3. The Interest of the Allottees is Paramount
Time and again the NCLAT and the Supreme Court have intervened in order to safeguard the interest of the allottees of the corporate debtor.
In a significant judgment titled Puneet Kaur Vs. K.V. Developers Pvt. Ltd. and Ors.,[18] wherein the allottees were challenging the rejection of their belated claims by the NCLT on account of the Resolution Plan being approved by the COC, the NCLAT noted that public announcements are often published in newspapers circulated in regions where the corporate debtor has its registered office and corporate office. The majority of the allottees who belong to the middle class often take loans from financial institutions to pay for the allotment of their units and are often scattered all over the country and may not have knowledge of the public announcement. Further, the NCLAT even remarked that the then-existing time frame to file the claims, i.e., on or before 90 days from the Insolvency Commencement Date in such cases may not be sufficient. However, the NCLAT noted that the RP who takes over the management of the corporate debtor has access to the records of liabilities of the said corporate debtor. Hence, in cases where allottees fail to file their claims within the statutorily prescribed time frame but their debts are duly reflected in the records of the corporate debtor, the same should be included by the RP in the Information Memorandum and the Resolution Applicants ought to have taken note of such claims.

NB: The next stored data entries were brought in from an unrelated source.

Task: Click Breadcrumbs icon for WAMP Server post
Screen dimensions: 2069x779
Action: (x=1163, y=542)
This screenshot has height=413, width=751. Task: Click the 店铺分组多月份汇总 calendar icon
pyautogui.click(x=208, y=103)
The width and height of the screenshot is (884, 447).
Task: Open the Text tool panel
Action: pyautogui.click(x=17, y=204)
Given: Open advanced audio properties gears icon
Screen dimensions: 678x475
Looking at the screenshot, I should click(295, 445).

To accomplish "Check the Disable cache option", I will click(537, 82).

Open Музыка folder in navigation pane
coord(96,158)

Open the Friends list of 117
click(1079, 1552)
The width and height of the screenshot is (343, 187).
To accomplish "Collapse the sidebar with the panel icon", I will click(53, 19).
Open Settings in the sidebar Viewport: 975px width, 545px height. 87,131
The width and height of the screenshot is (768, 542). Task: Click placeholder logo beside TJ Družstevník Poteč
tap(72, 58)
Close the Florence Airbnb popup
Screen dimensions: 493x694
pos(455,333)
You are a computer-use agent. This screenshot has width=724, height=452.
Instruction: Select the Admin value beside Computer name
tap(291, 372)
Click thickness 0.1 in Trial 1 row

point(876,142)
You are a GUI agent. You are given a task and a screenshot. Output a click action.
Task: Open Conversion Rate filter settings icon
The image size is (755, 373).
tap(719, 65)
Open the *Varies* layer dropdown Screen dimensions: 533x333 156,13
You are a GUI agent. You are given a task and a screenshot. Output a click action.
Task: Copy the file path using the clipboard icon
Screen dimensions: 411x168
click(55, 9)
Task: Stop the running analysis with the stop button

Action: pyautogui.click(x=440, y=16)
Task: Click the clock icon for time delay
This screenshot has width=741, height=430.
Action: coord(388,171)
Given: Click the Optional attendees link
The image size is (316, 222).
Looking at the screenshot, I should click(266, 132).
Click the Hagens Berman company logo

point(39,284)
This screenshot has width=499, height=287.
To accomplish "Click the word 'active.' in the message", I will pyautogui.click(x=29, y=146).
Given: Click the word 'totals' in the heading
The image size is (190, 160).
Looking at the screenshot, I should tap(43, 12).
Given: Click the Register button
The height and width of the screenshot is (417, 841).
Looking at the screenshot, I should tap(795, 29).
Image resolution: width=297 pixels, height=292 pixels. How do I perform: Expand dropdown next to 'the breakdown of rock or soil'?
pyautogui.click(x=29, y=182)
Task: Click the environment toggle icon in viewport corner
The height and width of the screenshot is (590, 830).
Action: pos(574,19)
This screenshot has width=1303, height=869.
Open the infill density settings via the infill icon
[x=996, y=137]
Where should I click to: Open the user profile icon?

As on date, CIRP Regulations with effect from 16.09.2022 require that the IRP shall make endeavors to send communications along with a copy of the public announcement to all creditors as per the last available books of accounts of the corporate debtor. Further, the stipulated timeframe for filing of claims has been amended with effect from 18.09.2023, to include all claims as the date of issuance of the Request for Resolution Plan or 90 days from the Insolvency Commencement Date, whichever is later.[19]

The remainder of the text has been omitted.